Internationales Bankhaus Bodensee AG
- Company type: Joint-stock company
- Industry: Private bank
- Founded: 1996
- Headquarters: Friedrichshafen, Germany
- Products: Financial adviser, credit financing
- Revenue: €45.1 million (2018)
- Members: 179 (2018)
- Website: www.ibb-ag.de

= Internationales Bankhaus Bodensee =

German private bank

Internationales Bankenhaus Bodensee AG is a private bank headquartered in Friedrichshafen. 94.42 percent of its shares belong to the Würth-Gruppe and the remaining 5.58 percent are held by the Hypo Vorarlberg Bank.

==Business model==
The bank is a niche supplier in the Bodensee area for investment consultancy of wealthy private customers and the support of middle class businesses with border-crossing interests.

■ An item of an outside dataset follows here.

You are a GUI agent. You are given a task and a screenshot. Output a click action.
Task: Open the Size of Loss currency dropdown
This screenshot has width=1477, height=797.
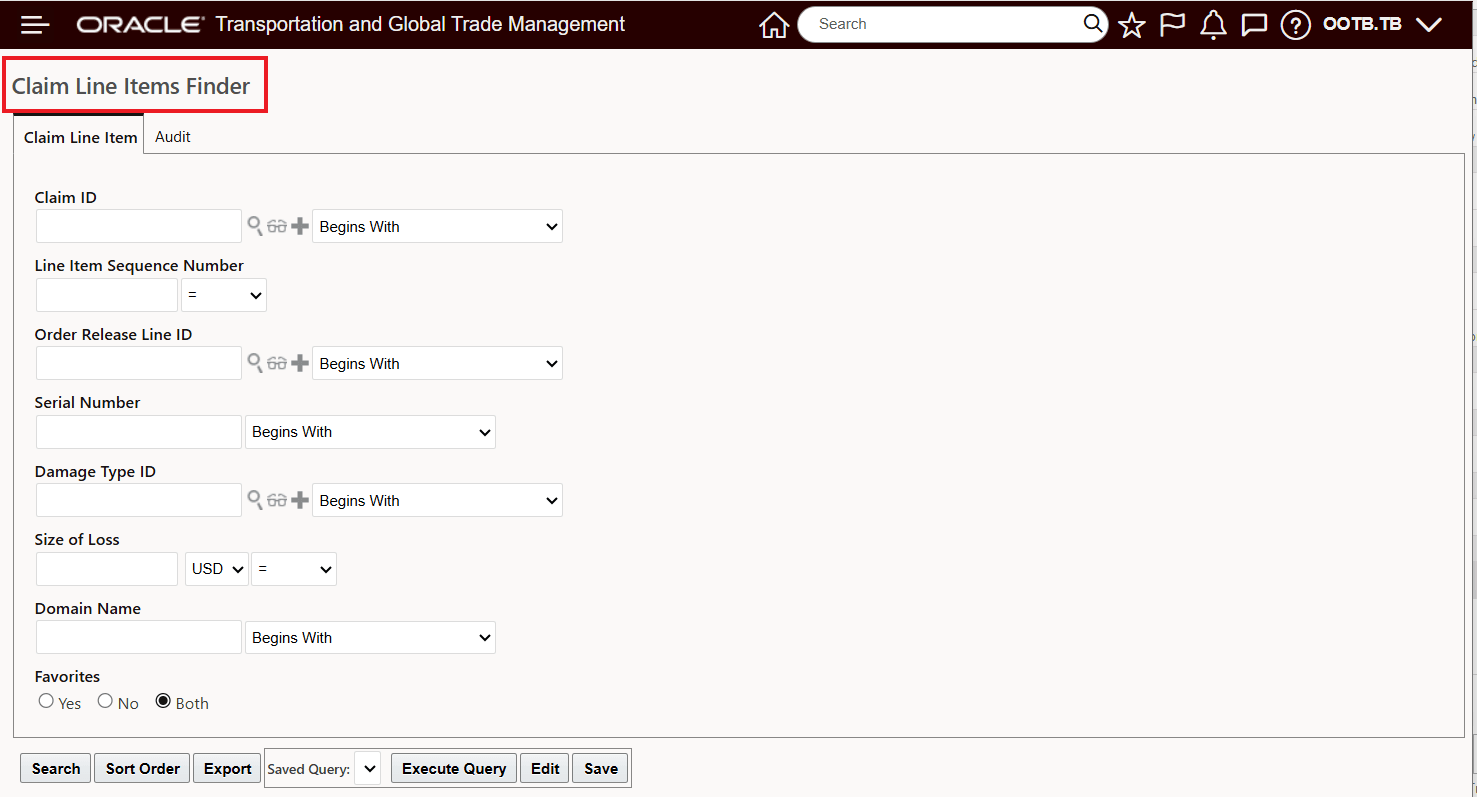(216, 568)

The bank is known to be leading in credit financing of soccer clubs, with almost half of all the first and second league clubs being on the bank's customer list.

==History==
The bank was founded in 1996 under the leadership of the Landesbank Baden-Württemberg and the Vorarlberger Landes- und Hypothekenbank. Through merging the market shares of the Landeskreditbank Baden-Württemberg, the LG and the Südwest LB to the LBBW, the ownership of the Landeskreditbank was passed to the LBBW. Due to the integration of the BW-Bank and the following reorientation, the LBBW sold its shares in 2005 and 2006 to the Würth-Gruppe, which held 88.55% of the Internationales Bankhaus Bodensee AG shares until 2009. In spring 2009 the Würth-Gruppe bought the 1.45% of shares the management had held up until that point, increasing shares to 90%.